3.4. Effects of Exercise Training on Cardiac Mitochondrial Biogenesis

Cardiac mitochondrial biogenesis (Table 2) was targeted in eight studies. Three of these studies [5,23,24] indicated that the level of AMP-activated protein kinase (AMPK) was reduced in diabetic hearts but increased with exercise training. In addition, four studies [21,22,24,25] elaborated the effects of exercise on peroxisome proliferator-activated receptor-gamma-1 alpha (PGC-1α), and all showed that exercise training increased the level of PGC-1α. The level of mitochondrial DNA (mt DNA) [22,25], was found to be reduced in diabetic hearts, but increased by exercise training. Diabetic hearts exhibited decreased levels of mRNA for genes of biogenesis such as SSDBP1, Twinkle, and Top1mt, while their levels increased with exercise [25]. The mitochondrial transcription factor (TFAM) was found to be at low levels in diabetic hearts in four studies [21,22,25,29]. Exercise training was found to increase TFAM levels in three of these studies [21,25,29]; in the other work, [22], no change in TFAM concentration was recorded. Decreased concentrations of AKT [25], Sirtuin-3 [5], and Irisin [23] were also reported in diabetic hearts, with increased levels resulting from exercise. Finally, two studies focused on nuclear respiratory factor (NRF 1 and 2) [22,25], and obtained contradictory results: one study reported increases in levels of NRF 1 and 2 [25], while the other showed no changes [22].

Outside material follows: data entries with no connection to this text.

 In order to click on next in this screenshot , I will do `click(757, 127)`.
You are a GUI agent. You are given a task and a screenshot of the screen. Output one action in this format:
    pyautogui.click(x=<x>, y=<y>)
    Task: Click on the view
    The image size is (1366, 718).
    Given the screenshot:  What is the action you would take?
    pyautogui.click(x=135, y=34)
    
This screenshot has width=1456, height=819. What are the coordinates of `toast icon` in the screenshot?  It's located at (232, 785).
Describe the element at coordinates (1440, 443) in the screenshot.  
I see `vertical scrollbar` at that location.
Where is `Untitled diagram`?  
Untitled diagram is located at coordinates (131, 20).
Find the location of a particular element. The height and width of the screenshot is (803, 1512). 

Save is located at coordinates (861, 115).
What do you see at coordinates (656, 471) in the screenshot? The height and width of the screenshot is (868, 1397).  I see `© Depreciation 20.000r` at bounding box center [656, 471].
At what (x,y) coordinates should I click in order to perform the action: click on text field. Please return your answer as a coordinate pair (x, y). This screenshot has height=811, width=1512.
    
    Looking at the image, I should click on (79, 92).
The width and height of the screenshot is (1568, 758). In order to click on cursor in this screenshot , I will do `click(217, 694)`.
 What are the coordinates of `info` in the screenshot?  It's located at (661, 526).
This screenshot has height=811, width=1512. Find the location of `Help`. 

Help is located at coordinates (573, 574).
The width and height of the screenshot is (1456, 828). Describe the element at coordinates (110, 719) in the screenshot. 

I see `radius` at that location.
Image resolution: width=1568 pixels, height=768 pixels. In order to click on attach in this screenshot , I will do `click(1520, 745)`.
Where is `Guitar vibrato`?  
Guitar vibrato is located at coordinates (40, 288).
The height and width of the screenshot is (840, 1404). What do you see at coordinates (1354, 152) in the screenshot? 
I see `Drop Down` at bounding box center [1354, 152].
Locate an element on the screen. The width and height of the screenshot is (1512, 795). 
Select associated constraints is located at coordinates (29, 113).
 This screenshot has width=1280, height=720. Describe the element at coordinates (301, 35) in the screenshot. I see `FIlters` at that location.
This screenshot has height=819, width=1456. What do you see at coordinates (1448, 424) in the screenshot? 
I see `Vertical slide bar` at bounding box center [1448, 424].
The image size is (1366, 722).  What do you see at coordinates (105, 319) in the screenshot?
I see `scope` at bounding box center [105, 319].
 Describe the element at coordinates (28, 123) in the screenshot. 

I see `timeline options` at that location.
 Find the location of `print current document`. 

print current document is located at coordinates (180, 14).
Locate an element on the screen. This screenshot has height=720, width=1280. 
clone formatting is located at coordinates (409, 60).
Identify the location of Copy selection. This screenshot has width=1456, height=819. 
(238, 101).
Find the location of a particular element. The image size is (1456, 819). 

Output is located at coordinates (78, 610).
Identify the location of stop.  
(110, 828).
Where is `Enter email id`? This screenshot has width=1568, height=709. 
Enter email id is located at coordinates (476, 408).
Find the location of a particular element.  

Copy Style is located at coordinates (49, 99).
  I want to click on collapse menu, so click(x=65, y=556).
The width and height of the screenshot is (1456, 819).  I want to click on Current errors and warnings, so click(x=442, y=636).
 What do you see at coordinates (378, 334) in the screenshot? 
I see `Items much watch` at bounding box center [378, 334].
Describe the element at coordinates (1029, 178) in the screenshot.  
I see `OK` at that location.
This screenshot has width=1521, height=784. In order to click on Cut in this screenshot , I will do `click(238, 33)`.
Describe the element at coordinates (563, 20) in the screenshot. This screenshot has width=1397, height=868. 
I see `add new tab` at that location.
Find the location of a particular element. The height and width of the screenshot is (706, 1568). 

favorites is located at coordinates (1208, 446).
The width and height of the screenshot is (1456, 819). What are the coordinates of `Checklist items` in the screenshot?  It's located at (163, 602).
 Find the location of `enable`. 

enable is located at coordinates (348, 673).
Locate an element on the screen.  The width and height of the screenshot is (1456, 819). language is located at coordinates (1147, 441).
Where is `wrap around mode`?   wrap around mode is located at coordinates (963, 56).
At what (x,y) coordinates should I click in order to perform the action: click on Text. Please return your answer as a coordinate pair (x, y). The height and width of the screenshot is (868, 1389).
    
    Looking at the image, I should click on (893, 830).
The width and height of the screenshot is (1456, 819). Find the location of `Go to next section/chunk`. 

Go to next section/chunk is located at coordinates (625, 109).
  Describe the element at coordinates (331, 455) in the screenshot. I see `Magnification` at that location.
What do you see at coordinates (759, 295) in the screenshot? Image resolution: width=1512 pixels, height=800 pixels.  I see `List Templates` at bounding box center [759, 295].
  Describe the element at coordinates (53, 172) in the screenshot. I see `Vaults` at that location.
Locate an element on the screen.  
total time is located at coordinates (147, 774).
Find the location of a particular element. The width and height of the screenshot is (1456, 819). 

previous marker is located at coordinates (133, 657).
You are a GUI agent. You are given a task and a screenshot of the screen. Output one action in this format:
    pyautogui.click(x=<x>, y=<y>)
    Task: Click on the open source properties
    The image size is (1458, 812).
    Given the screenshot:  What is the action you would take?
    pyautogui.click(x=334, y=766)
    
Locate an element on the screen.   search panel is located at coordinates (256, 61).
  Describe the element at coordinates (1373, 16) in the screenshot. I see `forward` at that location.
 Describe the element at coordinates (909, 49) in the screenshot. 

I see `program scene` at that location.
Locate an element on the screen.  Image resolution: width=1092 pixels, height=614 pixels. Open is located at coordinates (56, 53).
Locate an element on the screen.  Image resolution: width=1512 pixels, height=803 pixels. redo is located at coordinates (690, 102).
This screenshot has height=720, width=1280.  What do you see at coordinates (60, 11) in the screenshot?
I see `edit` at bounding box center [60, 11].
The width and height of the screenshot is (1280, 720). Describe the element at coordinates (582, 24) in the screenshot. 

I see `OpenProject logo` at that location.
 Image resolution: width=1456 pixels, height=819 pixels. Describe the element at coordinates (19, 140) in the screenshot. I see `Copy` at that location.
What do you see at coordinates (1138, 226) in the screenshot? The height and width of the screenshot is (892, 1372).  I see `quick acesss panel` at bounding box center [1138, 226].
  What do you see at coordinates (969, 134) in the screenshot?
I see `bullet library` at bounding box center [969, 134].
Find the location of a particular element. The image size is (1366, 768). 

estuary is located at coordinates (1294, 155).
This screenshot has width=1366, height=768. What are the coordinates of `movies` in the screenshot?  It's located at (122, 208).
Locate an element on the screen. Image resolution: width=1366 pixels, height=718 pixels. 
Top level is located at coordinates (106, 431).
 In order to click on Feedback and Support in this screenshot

3.5. Effects of Exercise Training on Cardiac Mitochondrial Dynamics in Diabetic Hearts

Mitochondrial dynamics (Table 2) characterized by fission and fusion were assessed in three studies [22,23,27]. Dynamin-related protein 1(Drp1) was assessed in two studies [23,27]; these reported that the Drp1 level was increased in diabetic hearts but lowered by exercise training. One study [23] focusing on mitochondrial fission factor (MFF) and Fis1 found that these factors were increased in diabetic hearts, but reduced with exercise training. In another study [22], signs of fission and fusion were found in diabetic hearts, but their levels were not significantly affected by exercise.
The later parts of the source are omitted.